## ABOUT THIS TASK
Nothing in the entries should be altered. Write them out in full.

** STUDY MATERIAL follows **

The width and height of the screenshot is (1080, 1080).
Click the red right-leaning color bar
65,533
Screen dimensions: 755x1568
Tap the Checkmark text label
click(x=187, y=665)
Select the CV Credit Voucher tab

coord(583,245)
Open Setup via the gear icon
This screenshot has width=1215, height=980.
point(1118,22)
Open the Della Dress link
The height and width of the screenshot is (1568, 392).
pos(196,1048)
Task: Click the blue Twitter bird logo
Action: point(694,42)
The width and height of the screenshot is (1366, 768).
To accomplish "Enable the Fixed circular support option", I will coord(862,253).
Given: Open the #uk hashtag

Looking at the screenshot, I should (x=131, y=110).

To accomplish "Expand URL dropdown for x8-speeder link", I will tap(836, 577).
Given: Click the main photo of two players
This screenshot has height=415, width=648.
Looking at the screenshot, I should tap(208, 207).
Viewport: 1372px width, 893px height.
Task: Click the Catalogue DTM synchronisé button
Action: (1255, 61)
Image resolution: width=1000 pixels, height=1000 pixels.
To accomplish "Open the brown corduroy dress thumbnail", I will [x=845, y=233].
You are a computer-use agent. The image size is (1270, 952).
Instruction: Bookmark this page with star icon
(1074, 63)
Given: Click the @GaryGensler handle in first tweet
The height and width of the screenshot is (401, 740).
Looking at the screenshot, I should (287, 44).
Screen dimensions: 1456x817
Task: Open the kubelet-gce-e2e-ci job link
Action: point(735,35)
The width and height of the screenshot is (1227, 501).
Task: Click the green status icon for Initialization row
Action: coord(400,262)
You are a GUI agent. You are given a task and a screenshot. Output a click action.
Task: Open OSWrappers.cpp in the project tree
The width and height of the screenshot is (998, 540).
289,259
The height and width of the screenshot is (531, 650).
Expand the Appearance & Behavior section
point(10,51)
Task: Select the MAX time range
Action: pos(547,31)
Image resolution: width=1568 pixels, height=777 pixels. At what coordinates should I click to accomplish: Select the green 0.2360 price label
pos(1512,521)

** End of STUDY MATERIAL **

## WORKED SOLUTION
The width and height of the screenshot is (1080, 1080).
Click the red right-leaning color bar
65,533
Screen dimensions: 755x1568
Tap the Checkmark text label
click(x=187, y=665)
Select the CV Credit Voucher tab

coord(583,245)
Open Setup via the gear icon
This screenshot has width=1215, height=980.
point(1118,22)
Open the Della Dress link
The height and width of the screenshot is (1568, 392).
pos(196,1048)
Task: Click the blue Twitter bird logo
Action: point(694,42)
The width and height of the screenshot is (1366, 768).
To accomplish "Enable the Fixed circular support option", I will coord(862,253).
Given: Open the #uk hashtag

Looking at the screenshot, I should (x=131, y=110).

To accomplish "Expand URL dropdown for x8-speeder link", I will tap(836, 577).
Given: Click the main photo of two players
This screenshot has height=415, width=648.
Looking at the screenshot, I should tap(208, 207).
Viewport: 1372px width, 893px height.
Task: Click the Catalogue DTM synchronisé button
Action: (1255, 61)
Image resolution: width=1000 pixels, height=1000 pixels.
To accomplish "Open the brown corduroy dress thumbnail", I will [x=845, y=233].
You are a computer-use agent. The image size is (1270, 952).
Instruction: Bookmark this page with star icon
(1074, 63)
Given: Click the @GaryGensler handle in first tweet
The height and width of the screenshot is (401, 740).
Looking at the screenshot, I should (287, 44).
Screen dimensions: 1456x817
Task: Open the kubelet-gce-e2e-ci job link
Action: point(735,35)
The width and height of the screenshot is (1227, 501).
Task: Click the green status icon for Initialization row
Action: coord(400,262)
You are a GUI agent. You are given a task and a screenshot. Output a click action.
Task: Open OSWrappers.cpp in the project tree
The width and height of the screenshot is (998, 540).
289,259
The height and width of the screenshot is (531, 650).
Expand the Appearance & Behavior section
point(10,51)
Task: Select the MAX time range
Action: pos(547,31)
Image resolution: width=1568 pixels, height=777 pixels. At what coordinates should I click to accomplish: Select the green 0.2360 price label
pos(1512,521)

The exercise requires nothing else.